Managing emotions is a key mental skill needed to navigate life’s inevitable peaks and valleys. While research and theory surrounding human emotion is ambiguous, we do know that emotions are constructed from experiences, personal disposition and innate reactions. 

A local hiker shares her recent opportunity to work with fear: “We were planning to hike Halo Ridge, a 15 mile ascent to 14,000 ft. in the Holy Cross wilderness. Preparing for such a climb requires a bit of research: weather conditions, four-wheel-drive terrain, and of course, what friends say about the mountain. Three times I was warned to beware of the spiders. I have a phobia or irrational fear of spiders. By the time I got to the trail head, Mount of the Holy Cross would be infested spiders the size of my hands. Reality? Oh. I saw two tiny spiders, and had an amazing time!” 

A  local mom shares her experience with what has become the norm for many parents today: “Phone dings. Email from the school district. I brace myself. Pep talk. I can open this. I can handle whatever change is coming our way. I’ll figure it out. I can do this. We can do this. Roll with the punches. My heart races. My face turns hot. My mouth is dry. I open it. Oh. Ok. Just an update from the school that CDOT is doing more construction and detouring the drive to school.

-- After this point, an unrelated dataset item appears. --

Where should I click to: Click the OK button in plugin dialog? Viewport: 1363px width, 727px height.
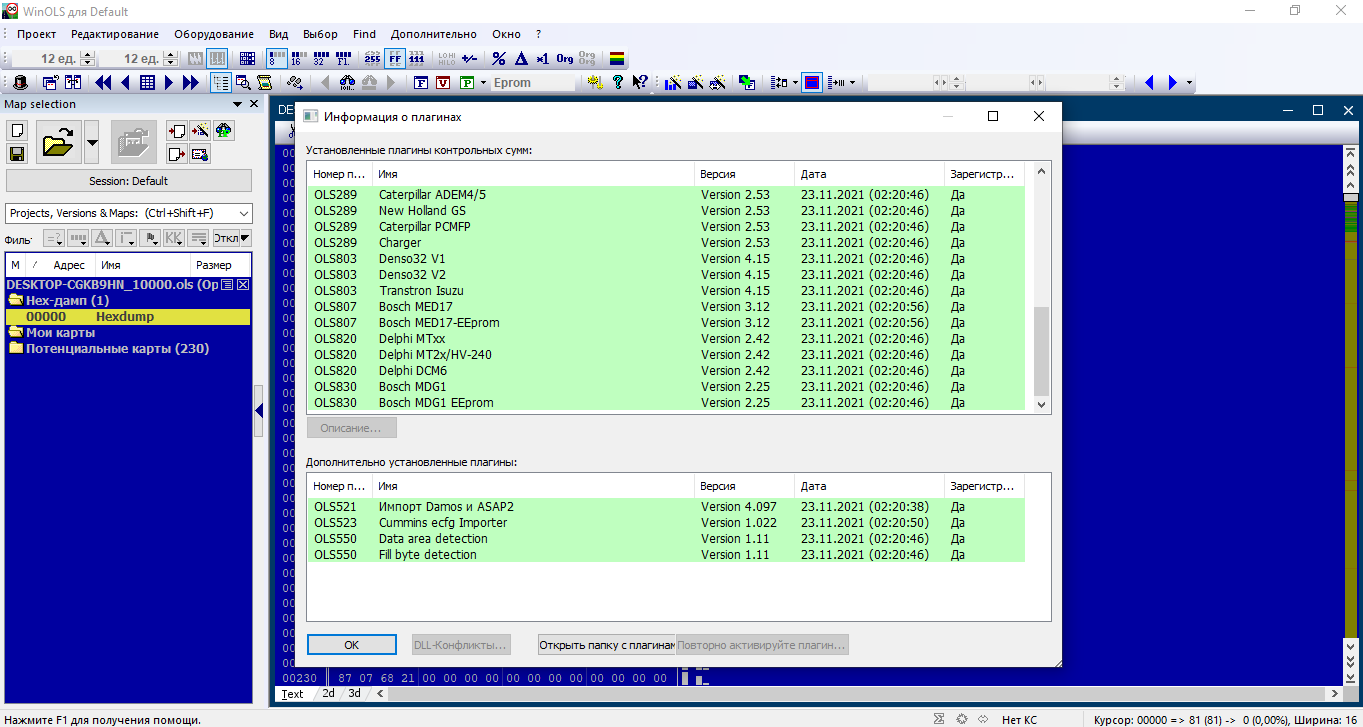[351, 645]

2020 has provided us all many opportunities to work with fear in the face of real and existential threats to safety: physical, financial, and beyond.

Fear and How to use it for Growth

Fear is an essential, universal human emotion. It is an innate protective mechanism that arises when safety, or the sense of safety is threatened. Fear can be real or perceived. How you interpret (both real and perceived) threats has a profound influence on physical, psychological and emotional well-being.

Paul Ekman, pioneer in the study of emotion, suggests three factors shape fearful experiences: intensity, timing and coping. His atlas of emotions, presents fear, and its approximations, along a continuum of intensity from mild trepidation → nervousness → anxiety → dread → desperation → panic → horror → terror. Effectively managing fear starts with accurate emotional labeling.

When considering fear as a protective mechanism, timing makes a world of difference. What begins as a startle reflex, or an intuitive whisper, could result in a life saving choice to flee from harm. Gavin DeBecker writes in The Gift of Fear, “the human brain is never more efficient or invested than when its host is at risk.Then intuition is catapulted to another level entirely, a height where it can accurately be called graceful, even miraculous…”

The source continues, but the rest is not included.